◆ **REQUIREMENT**
Once the line with "Screen dimensions: 593x1286" is found, write it out along with each later line exactly, through the end of the entries, skipping every picture.

◆ **MATERIALS PROVIDED**
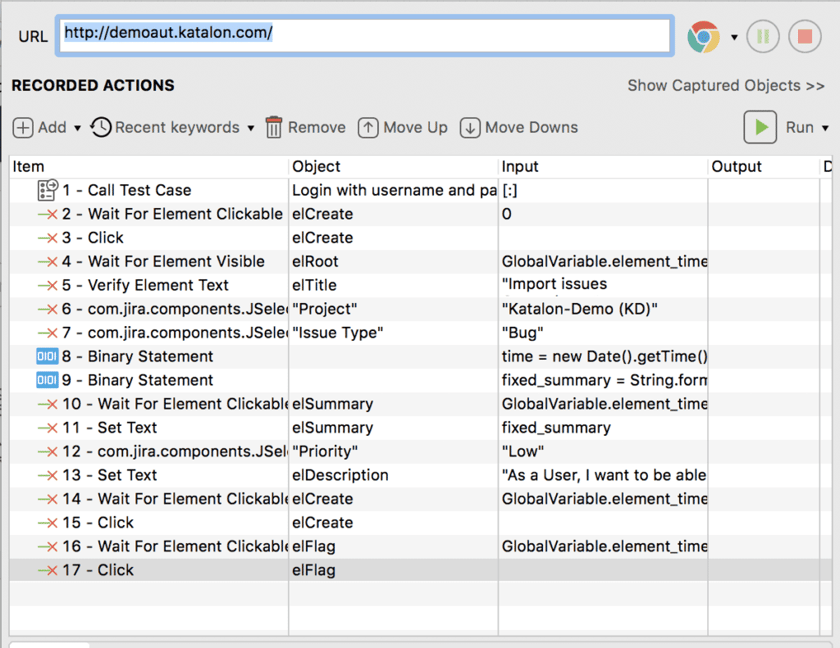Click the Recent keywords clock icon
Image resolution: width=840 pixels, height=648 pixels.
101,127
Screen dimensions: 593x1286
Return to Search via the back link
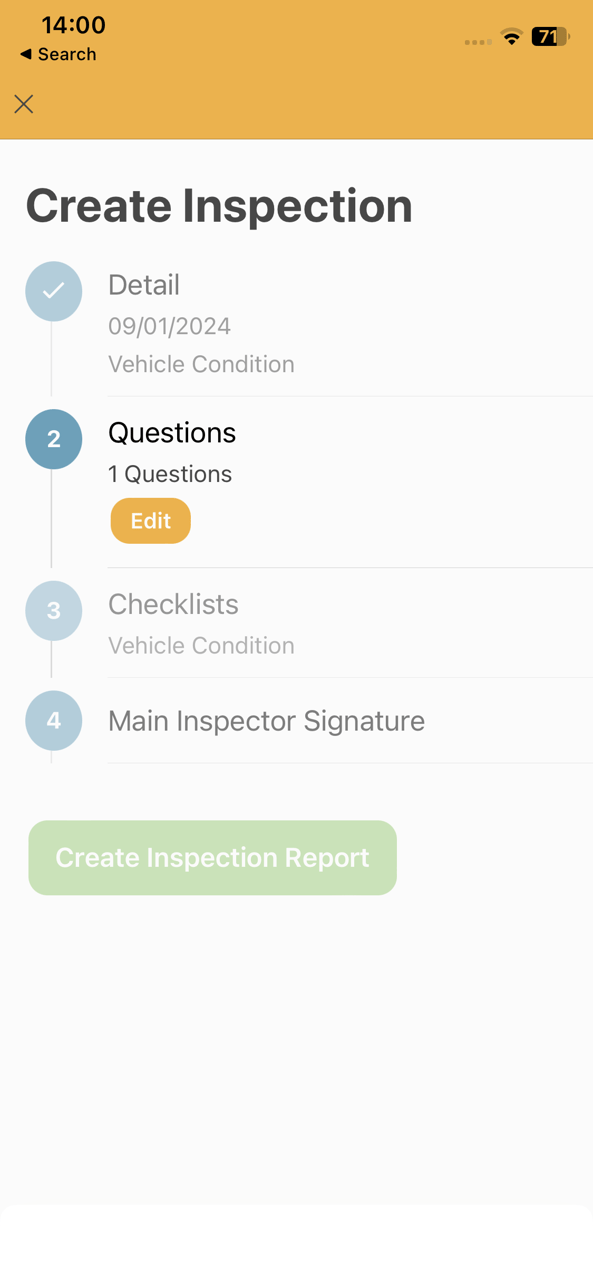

◆ **SOLUTION BELOW**
Screen dimensions: 593x1286
Return to Search via the back link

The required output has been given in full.